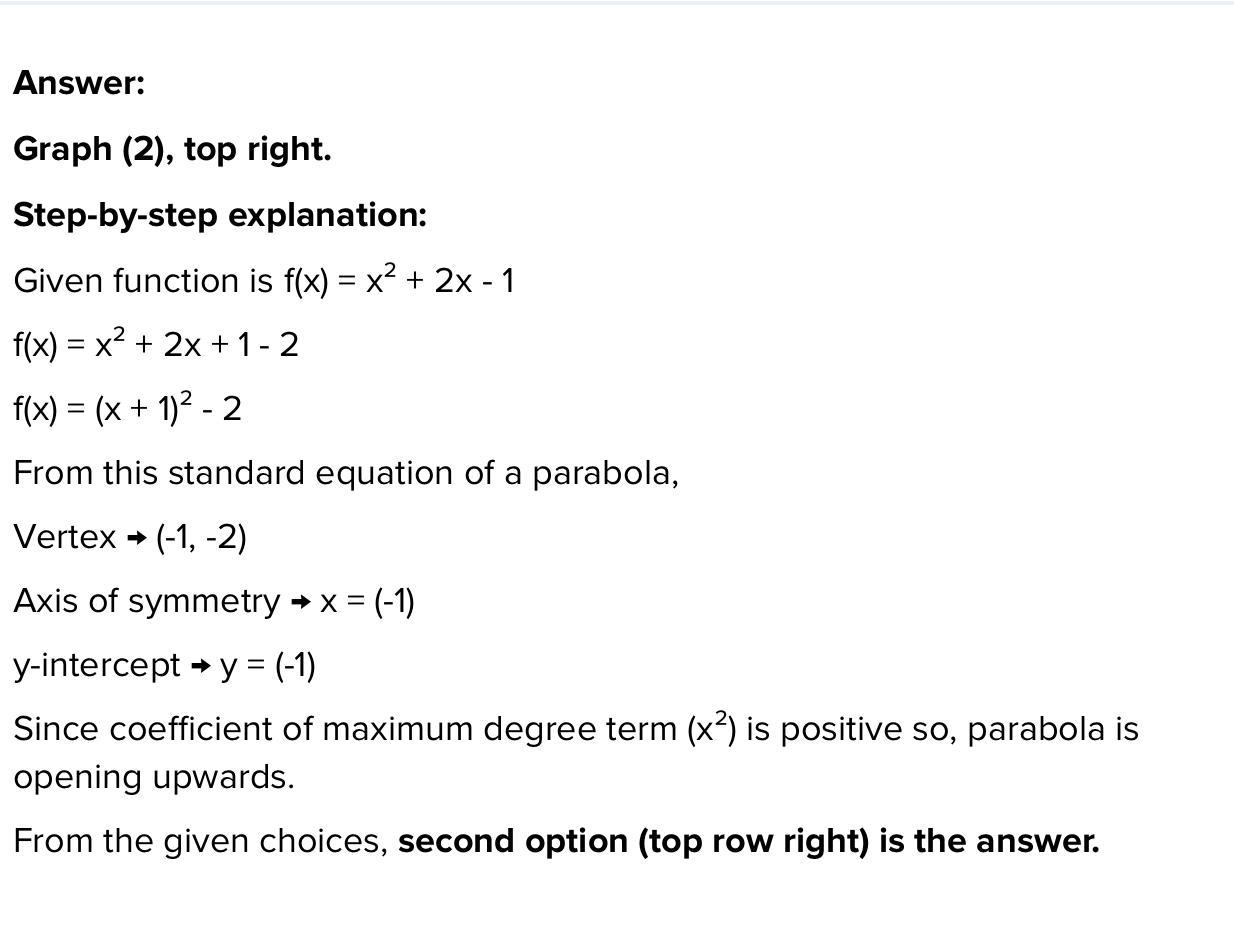Click the Graph (2), top right text
Screen dimensions: 1234x926
[172, 149]
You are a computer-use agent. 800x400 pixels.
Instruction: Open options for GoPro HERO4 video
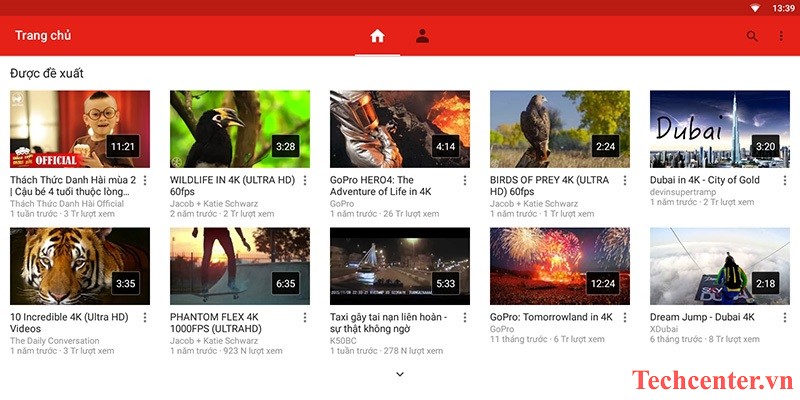465,181
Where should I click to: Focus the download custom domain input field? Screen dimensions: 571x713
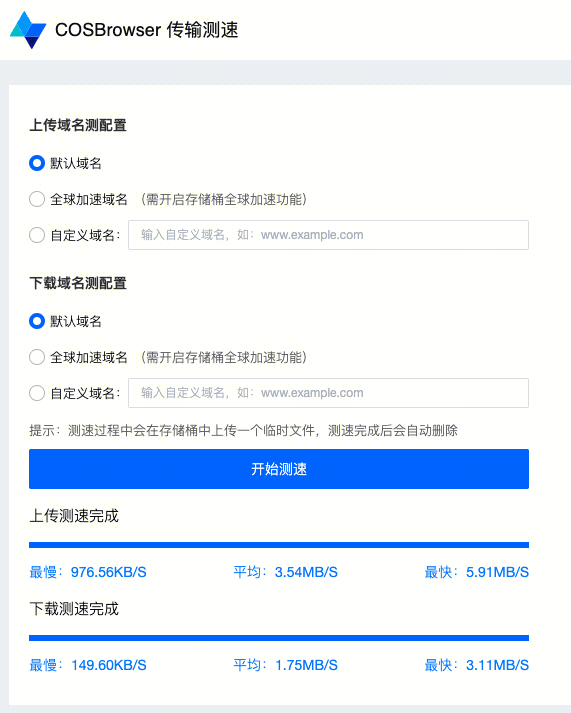point(328,393)
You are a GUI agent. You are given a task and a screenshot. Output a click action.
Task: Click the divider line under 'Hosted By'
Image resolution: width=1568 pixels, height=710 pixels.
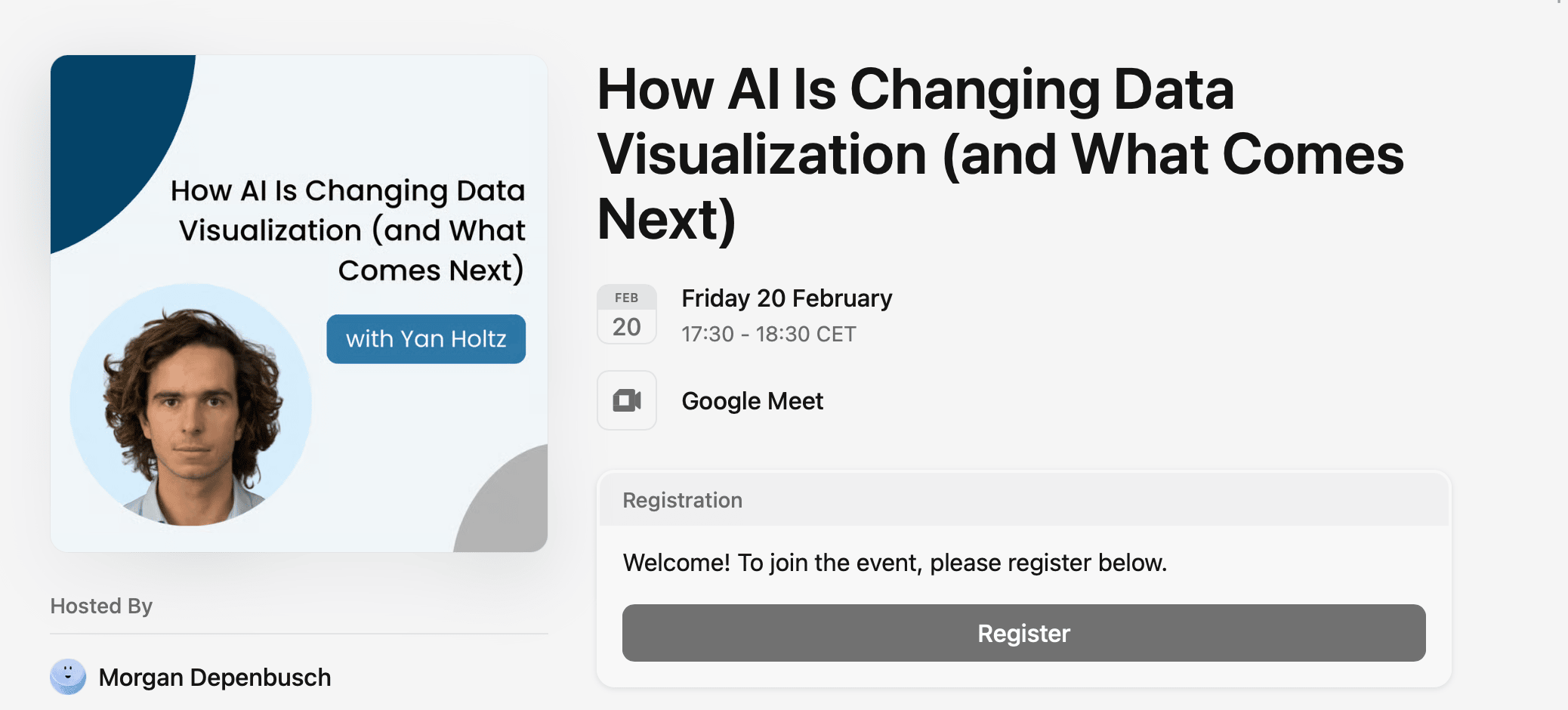(x=298, y=634)
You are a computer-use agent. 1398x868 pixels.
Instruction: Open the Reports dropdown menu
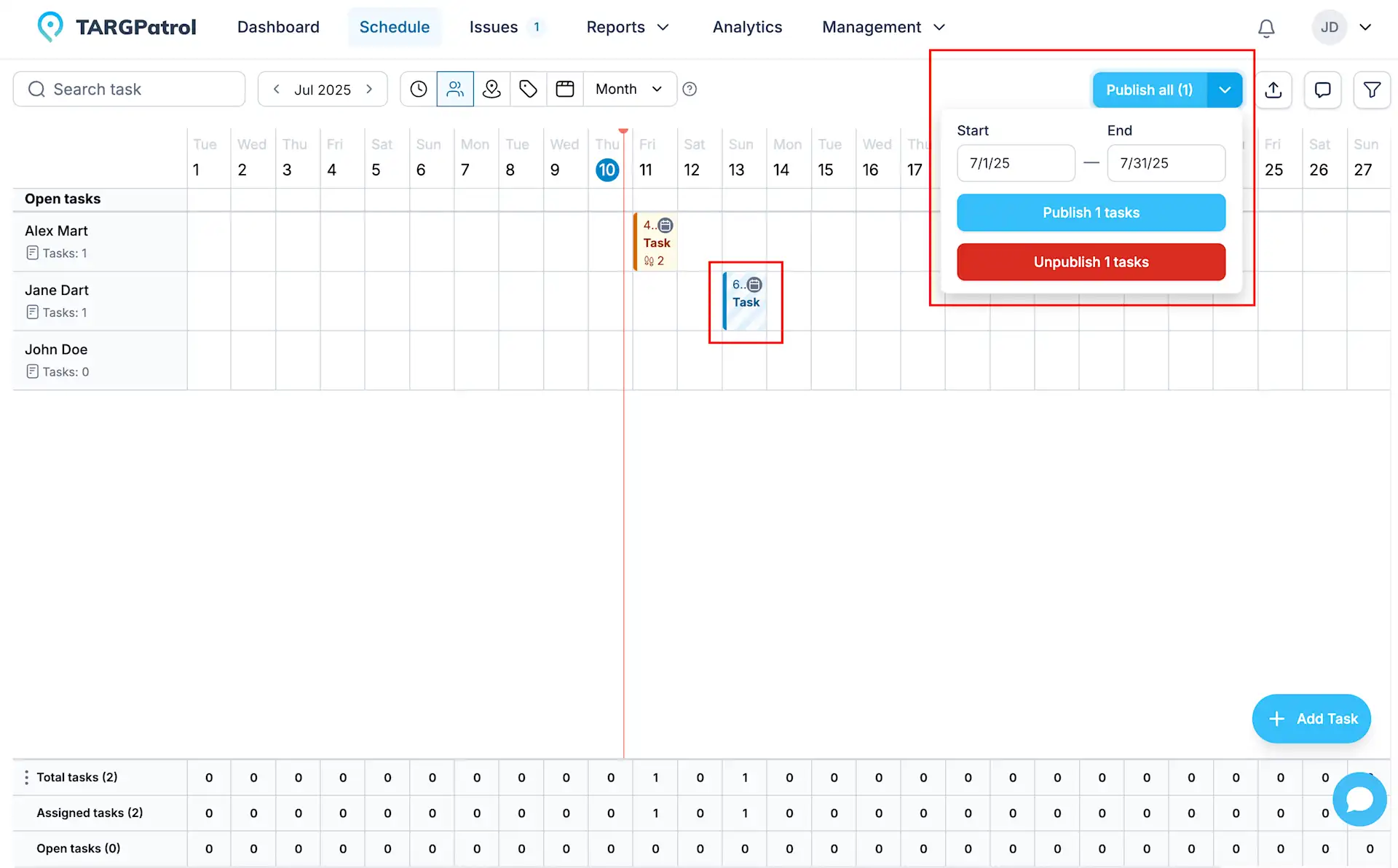pyautogui.click(x=628, y=27)
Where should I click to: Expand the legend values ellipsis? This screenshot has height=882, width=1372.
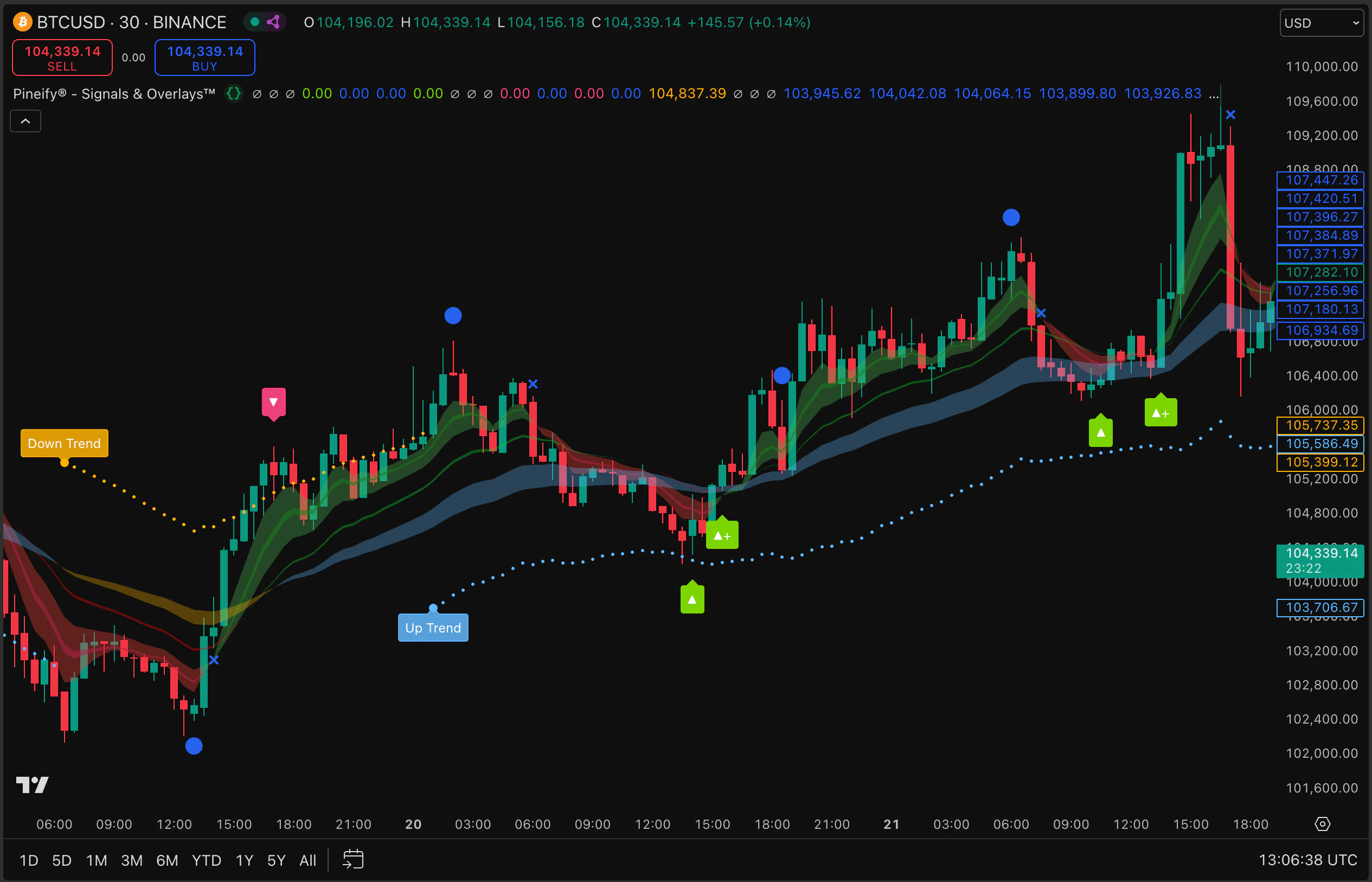click(x=1214, y=94)
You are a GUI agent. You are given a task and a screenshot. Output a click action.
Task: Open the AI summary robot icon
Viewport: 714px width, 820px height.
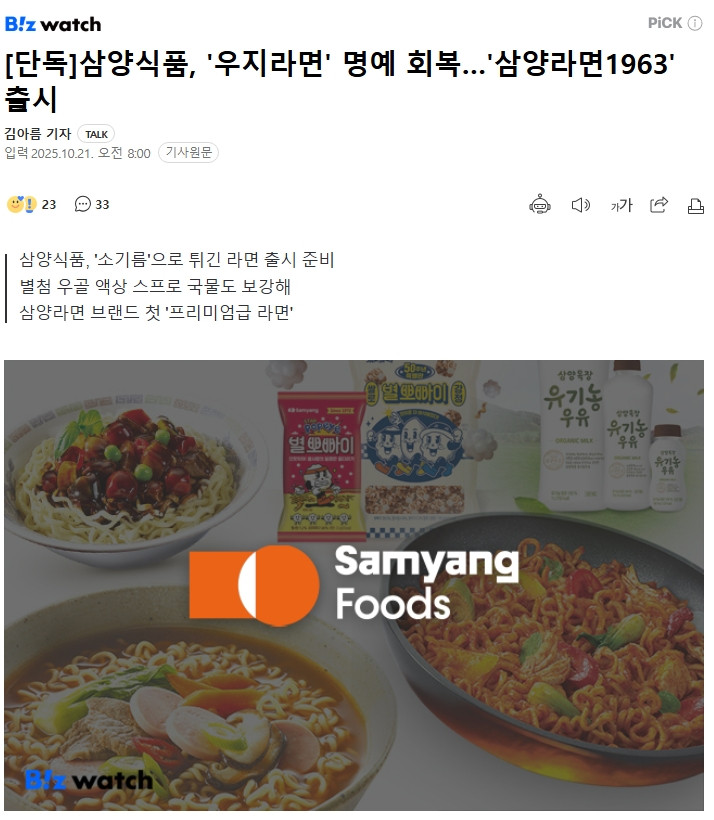click(x=539, y=204)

————————

DO THIS => Copy the records above line for line, without changing any wording, and omit the pictures from your copy.

FINAL RESULT =>
Click the Graph (2), top right text
Screen dimensions: 1234x926
[172, 149]
You are a computer-use agent. 800x400 pixels.
Instruction: Open options for GoPro HERO4 video
465,181
Where should I click to: Focus the download custom domain input field? Screen dimensions: 571x713
point(328,393)
You are a GUI agent. You are given a task and a screenshot. Output a click action.
Task: Click the divider line under 'Hosted By'
Image resolution: width=1568 pixels, height=710 pixels.
(x=298, y=634)
You are a computer-use agent. 1398x868 pixels.
Instruction: Open the Reports dropdown menu
pyautogui.click(x=628, y=27)
Where should I click to: Expand the legend values ellipsis? This screenshot has height=882, width=1372.
click(x=1214, y=94)
You are a GUI agent. You are given a task and a screenshot. Output a click action.
Task: Open the AI summary robot icon
Viewport: 714px width, 820px height.
click(x=539, y=204)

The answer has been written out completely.